Тут остановлюсь для отступления: у нас пожилым и сельским людям в литературе отведено почетное место, языком пользуются они одним — народным, метким, но без употребления современных или литературных оборотов. Но как же? Радио слушая, читая газеты, оглушаясь телевизором, разве можно совсем не зацепиться ни за что? Я замечал, что я из этого потока старики выхватывают обороты меткие или применяют по-своему. «Тьма египетская» — это из прочтенного мамой рассказа Булгакова.
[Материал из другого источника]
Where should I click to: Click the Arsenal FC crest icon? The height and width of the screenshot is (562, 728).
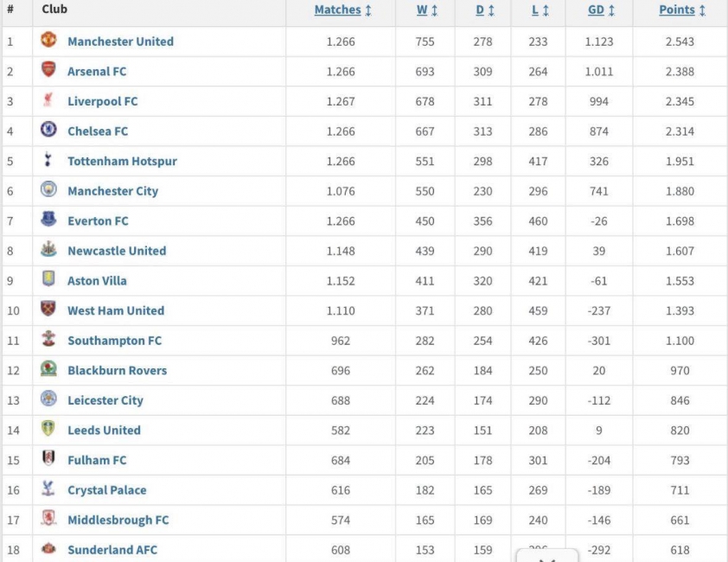pyautogui.click(x=48, y=69)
А Булгаков в свою очередь взял тьму египетскую из Библии, эта тьма укрыла святое семейство от царя Ирода по пути в Каир.
Когда я вернулся, отец сообщил:
— Да, сынок, тяжесть эпохи легла на нас…
Примерно так он изъяснялся. Потом велел выяснить вопрос, почему не передают по радио народных песен, потом открыл тайну, что у него в загоне есть тонн двести тридцать, потому что надо уметь работать.
— Надо дело иметь со звонарем, а не звонить в большой колокол.
Это в переводе значит: надо иметь дело не с начальниками, а с бригадирами, мастерами, завскладами и т. д.
Потом осуждал нынешнюю молодежь:
— Не знают ни креста, ни пояса, а еще всем недовольны, это ведь свиньи под дубом, чтоб им и желуди валились в рот. Я разбираюсь в политике — не пойдет такой номер, чтоб уничтожить долю человечества. Очень негодую, которые шипят из подворотни, всего им не хватает. Рождения, запиши, твоих лет я старше, с нынешними большая разница. Которые всю ночь в очередях не простаивали, которые номер на руке не писали, тем ничего не докажешь. Они курят сигареты с мундштуком, они думают, что коммунизм упадет им как манная каша, так бы их всех в фуфайки и одел.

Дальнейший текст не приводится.